=== Exercise objective ===
Starting at the top of the entries, restate word for word each line up to and including the one with "Отзывы (4) (881, 366)".

=== Material shown ===
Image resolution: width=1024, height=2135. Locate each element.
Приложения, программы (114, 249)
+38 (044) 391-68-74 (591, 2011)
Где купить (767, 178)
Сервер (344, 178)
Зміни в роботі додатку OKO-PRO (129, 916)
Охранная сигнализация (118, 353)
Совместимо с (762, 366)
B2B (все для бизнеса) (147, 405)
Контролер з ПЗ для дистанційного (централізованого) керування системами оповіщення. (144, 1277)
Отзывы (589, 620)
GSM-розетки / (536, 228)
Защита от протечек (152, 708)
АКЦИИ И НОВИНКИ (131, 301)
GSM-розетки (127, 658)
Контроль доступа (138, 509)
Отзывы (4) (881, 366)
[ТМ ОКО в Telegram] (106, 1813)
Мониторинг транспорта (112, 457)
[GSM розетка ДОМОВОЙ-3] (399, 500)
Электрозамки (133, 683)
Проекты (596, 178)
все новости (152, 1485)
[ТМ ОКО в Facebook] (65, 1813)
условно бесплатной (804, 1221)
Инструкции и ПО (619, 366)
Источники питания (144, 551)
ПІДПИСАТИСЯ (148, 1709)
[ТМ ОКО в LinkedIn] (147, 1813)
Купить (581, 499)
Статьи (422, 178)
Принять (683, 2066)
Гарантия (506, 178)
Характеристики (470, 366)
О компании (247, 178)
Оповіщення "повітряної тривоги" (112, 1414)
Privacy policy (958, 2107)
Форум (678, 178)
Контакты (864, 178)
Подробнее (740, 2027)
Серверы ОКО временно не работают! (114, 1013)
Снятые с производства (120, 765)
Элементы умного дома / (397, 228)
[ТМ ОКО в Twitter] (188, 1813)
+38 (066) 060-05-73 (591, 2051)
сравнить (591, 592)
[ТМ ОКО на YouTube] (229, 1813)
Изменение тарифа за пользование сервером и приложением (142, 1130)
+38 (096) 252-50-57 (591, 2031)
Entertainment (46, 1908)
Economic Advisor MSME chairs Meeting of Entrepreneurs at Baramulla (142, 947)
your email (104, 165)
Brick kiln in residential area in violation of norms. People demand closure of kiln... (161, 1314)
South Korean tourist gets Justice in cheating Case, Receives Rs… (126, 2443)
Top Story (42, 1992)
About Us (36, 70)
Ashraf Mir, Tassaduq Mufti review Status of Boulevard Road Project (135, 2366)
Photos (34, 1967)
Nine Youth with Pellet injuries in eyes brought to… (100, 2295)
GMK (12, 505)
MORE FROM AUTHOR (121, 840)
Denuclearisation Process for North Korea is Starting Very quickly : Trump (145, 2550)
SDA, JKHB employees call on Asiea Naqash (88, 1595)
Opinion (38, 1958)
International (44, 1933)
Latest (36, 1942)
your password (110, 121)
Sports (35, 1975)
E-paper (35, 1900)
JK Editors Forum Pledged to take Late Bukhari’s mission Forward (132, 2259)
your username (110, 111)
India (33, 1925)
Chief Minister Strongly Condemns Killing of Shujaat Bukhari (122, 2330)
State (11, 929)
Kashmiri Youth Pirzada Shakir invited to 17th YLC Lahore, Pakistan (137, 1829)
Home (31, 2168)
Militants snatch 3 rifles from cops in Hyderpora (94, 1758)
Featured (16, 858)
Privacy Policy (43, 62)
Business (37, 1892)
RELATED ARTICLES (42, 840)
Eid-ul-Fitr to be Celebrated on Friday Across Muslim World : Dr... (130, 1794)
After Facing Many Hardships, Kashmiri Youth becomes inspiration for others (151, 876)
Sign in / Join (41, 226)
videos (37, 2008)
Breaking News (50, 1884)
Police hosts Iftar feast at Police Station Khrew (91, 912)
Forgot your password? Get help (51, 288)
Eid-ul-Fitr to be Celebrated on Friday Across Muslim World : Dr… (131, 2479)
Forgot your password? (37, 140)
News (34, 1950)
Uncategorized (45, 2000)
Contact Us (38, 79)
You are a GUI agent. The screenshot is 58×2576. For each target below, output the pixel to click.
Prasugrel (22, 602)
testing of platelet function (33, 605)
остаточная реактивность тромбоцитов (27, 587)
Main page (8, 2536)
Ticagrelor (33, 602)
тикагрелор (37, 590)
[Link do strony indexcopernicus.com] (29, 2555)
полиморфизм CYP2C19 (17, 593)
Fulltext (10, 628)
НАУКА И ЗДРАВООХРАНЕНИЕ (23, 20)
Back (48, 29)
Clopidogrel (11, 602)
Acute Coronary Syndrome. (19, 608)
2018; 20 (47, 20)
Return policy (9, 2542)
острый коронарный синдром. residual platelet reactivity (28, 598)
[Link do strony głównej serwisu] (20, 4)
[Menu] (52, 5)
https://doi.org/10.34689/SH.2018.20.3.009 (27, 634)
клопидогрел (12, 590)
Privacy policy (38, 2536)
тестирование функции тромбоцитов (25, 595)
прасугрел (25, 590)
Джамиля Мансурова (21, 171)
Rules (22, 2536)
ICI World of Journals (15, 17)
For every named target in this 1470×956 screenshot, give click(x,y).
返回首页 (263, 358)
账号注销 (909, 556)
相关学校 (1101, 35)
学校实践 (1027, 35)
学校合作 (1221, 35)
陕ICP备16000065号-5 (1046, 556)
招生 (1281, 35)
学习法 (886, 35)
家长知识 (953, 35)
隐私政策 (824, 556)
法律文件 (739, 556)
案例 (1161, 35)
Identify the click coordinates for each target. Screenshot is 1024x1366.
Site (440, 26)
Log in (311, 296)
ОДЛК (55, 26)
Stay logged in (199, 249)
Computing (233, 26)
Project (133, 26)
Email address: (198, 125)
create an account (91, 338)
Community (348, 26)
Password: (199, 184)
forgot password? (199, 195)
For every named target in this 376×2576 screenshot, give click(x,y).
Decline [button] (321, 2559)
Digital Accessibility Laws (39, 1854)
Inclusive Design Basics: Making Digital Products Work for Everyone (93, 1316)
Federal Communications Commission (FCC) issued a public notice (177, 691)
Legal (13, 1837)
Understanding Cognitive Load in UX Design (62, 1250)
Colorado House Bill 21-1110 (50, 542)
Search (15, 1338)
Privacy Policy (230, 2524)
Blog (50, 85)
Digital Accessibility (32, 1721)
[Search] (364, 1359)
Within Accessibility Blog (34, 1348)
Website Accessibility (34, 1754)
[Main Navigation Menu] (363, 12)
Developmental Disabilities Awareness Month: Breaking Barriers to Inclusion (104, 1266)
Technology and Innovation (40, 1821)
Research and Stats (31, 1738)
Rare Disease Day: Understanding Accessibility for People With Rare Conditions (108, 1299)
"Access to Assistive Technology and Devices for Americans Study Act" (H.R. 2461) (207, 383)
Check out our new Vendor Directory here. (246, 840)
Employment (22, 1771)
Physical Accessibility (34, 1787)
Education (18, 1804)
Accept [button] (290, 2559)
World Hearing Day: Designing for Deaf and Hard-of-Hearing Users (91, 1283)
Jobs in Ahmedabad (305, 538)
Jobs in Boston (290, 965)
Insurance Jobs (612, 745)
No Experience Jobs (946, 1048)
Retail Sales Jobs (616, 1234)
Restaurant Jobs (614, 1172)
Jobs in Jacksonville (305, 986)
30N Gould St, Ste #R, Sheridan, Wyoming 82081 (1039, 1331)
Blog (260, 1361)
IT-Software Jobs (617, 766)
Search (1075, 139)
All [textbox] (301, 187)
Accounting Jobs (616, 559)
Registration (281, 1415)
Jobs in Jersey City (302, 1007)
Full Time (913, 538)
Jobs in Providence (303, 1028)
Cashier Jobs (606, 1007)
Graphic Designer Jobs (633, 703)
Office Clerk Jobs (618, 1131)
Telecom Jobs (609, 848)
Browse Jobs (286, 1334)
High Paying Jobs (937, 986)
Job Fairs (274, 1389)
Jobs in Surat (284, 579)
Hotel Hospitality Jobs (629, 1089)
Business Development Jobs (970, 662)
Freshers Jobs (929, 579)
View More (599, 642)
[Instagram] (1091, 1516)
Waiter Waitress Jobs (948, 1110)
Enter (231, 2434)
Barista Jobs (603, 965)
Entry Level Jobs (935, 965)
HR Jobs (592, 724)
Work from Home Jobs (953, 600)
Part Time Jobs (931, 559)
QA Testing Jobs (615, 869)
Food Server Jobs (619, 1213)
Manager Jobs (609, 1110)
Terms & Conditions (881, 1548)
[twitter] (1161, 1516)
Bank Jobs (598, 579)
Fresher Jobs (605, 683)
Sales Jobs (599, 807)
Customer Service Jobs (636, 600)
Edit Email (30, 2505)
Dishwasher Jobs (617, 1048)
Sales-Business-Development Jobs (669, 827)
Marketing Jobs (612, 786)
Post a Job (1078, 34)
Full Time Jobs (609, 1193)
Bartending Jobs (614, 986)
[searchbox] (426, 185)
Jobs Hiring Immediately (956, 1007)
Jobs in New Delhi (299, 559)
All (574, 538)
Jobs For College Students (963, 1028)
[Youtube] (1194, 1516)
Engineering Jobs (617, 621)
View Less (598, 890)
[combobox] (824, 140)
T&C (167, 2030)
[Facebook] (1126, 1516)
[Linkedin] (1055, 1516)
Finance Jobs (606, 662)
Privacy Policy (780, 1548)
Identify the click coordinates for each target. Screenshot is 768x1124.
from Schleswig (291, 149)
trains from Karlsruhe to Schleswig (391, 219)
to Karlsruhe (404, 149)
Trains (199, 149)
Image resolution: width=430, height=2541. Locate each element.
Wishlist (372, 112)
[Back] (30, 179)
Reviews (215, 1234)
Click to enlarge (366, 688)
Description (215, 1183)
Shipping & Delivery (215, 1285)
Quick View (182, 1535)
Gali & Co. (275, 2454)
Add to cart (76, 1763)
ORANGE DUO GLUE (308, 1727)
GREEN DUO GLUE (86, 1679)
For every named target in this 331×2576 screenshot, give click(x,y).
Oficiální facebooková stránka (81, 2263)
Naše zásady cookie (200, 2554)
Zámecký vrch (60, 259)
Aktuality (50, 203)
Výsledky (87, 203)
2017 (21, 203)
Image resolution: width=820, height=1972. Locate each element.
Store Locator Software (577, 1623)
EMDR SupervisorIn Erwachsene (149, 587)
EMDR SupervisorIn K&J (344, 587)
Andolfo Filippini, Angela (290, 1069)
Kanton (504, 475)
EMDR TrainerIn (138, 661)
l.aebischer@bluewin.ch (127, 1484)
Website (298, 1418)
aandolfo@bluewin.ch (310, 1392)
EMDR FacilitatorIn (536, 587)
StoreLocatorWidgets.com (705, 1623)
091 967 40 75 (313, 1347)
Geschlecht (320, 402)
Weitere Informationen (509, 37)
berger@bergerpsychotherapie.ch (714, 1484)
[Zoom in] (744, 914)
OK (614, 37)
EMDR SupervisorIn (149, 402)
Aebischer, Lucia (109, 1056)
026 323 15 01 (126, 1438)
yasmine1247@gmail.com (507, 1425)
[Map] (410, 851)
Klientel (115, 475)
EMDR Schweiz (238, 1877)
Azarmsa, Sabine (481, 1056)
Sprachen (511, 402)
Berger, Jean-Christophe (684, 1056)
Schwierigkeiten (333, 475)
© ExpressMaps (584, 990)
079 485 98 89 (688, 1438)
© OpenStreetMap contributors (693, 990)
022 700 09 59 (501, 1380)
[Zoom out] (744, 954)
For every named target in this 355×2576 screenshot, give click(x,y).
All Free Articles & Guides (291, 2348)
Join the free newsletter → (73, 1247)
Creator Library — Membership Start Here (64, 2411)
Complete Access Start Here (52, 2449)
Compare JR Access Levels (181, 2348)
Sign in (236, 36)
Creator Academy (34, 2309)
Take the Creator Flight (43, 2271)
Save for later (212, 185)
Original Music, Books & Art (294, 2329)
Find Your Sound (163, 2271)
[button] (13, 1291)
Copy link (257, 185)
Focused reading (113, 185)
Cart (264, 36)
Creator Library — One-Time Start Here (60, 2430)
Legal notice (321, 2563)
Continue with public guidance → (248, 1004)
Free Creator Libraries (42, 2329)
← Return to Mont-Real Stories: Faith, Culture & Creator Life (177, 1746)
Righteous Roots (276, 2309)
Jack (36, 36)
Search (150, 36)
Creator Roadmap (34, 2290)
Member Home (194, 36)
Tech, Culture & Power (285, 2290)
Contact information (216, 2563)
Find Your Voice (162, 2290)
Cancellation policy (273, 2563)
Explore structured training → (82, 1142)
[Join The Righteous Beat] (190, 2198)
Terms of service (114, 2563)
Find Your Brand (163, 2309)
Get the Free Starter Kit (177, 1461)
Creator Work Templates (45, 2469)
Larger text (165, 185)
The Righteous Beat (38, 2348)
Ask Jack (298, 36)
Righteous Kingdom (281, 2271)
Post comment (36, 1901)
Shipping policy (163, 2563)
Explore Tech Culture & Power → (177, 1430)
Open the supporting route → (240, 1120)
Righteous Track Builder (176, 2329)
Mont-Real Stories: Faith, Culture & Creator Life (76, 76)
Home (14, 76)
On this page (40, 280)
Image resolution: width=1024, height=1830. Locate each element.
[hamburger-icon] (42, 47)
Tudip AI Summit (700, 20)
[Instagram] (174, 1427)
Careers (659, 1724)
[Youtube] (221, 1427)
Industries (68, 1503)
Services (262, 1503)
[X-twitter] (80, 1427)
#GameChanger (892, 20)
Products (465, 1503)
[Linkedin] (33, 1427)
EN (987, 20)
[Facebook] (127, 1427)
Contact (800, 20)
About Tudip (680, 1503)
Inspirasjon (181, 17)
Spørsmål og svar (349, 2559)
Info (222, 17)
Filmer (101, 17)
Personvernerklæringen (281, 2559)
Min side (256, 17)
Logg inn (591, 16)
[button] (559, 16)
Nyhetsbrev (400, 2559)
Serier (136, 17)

=== Response to the exercise ===
Image resolution: width=1024, height=2135. Locate each element.
Приложения, программы (114, 249)
+38 (044) 391-68-74 (591, 2011)
Где купить (767, 178)
Сервер (344, 178)
Зміни в роботі додатку OKO-PRO (129, 916)
Охранная сигнализация (118, 353)
Совместимо с (762, 366)
B2B (все для бизнеса) (147, 405)
Контролер з ПЗ для дистанційного (централізованого) керування системами оповіщення. (144, 1277)
Отзывы (589, 620)
GSM-розетки / (536, 228)
Защита от протечек (152, 708)
АКЦИИ И НОВИНКИ (131, 301)
GSM-розетки (127, 658)
Контроль доступа (138, 509)
Отзывы (4) (881, 366)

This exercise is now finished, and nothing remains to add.